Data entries
[Start of section]

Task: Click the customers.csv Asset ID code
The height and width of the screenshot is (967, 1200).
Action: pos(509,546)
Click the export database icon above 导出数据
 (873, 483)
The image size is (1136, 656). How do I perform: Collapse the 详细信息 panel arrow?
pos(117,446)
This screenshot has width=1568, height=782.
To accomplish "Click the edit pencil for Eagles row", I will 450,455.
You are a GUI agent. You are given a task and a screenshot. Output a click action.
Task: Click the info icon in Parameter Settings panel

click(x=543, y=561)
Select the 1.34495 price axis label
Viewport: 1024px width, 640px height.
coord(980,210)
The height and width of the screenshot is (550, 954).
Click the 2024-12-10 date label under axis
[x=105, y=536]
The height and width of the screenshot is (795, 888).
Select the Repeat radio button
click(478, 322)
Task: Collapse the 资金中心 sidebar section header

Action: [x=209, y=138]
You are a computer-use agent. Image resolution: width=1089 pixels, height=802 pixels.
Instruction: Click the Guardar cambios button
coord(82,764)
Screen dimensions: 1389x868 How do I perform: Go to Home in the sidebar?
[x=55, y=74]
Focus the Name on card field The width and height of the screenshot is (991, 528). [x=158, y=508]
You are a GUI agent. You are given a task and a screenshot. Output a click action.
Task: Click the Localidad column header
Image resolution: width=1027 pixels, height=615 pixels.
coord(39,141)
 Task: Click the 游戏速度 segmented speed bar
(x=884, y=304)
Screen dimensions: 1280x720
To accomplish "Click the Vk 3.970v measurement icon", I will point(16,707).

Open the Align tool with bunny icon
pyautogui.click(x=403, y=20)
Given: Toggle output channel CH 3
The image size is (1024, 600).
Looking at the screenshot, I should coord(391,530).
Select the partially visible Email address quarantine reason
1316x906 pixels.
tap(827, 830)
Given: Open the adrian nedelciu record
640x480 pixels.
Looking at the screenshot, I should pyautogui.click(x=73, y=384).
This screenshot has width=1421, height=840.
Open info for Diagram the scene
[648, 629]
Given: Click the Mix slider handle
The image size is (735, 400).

[End of section]

**WORK REQUIRED:** Copy the records above exactly as they appear.

**RESPONSE:**
Task: Click the customers.csv Asset ID code
The height and width of the screenshot is (967, 1200).
Action: pos(509,546)
Click the export database icon above 导出数据
 (873, 483)
The image size is (1136, 656). How do I perform: Collapse the 详细信息 panel arrow?
pos(117,446)
This screenshot has width=1568, height=782.
To accomplish "Click the edit pencil for Eagles row", I will 450,455.
You are a GUI agent. You are given a task and a screenshot. Output a click action.
Task: Click the info icon in Parameter Settings panel

click(x=543, y=561)
Select the 1.34495 price axis label
Viewport: 1024px width, 640px height.
coord(980,210)
The height and width of the screenshot is (550, 954).
Click the 2024-12-10 date label under axis
[x=105, y=536]
The height and width of the screenshot is (795, 888).
Select the Repeat radio button
click(478, 322)
Task: Collapse the 资金中心 sidebar section header

Action: [x=209, y=138]
You are a computer-use agent. Image resolution: width=1089 pixels, height=802 pixels.
Instruction: Click the Guardar cambios button
coord(82,764)
Screen dimensions: 1389x868 How do I perform: Go to Home in the sidebar?
[x=55, y=74]
Focus the Name on card field The width and height of the screenshot is (991, 528). [x=158, y=508]
You are a GUI agent. You are given a task and a screenshot. Output a click action.
Task: Click the Localidad column header
Image resolution: width=1027 pixels, height=615 pixels.
coord(39,141)
 Task: Click the 游戏速度 segmented speed bar
(x=884, y=304)
Screen dimensions: 1280x720
To accomplish "Click the Vk 3.970v measurement icon", I will point(16,707).

Open the Align tool with bunny icon
pyautogui.click(x=403, y=20)
Given: Toggle output channel CH 3
The image size is (1024, 600).
Looking at the screenshot, I should coord(391,530).
Select the partially visible Email address quarantine reason
1316x906 pixels.
tap(827, 830)
Given: Open the adrian nedelciu record
640x480 pixels.
Looking at the screenshot, I should pyautogui.click(x=73, y=384).
This screenshot has width=1421, height=840.
Open info for Diagram the scene
[648, 629]
Given: Click the Mix slider handle
The image size is (735, 400).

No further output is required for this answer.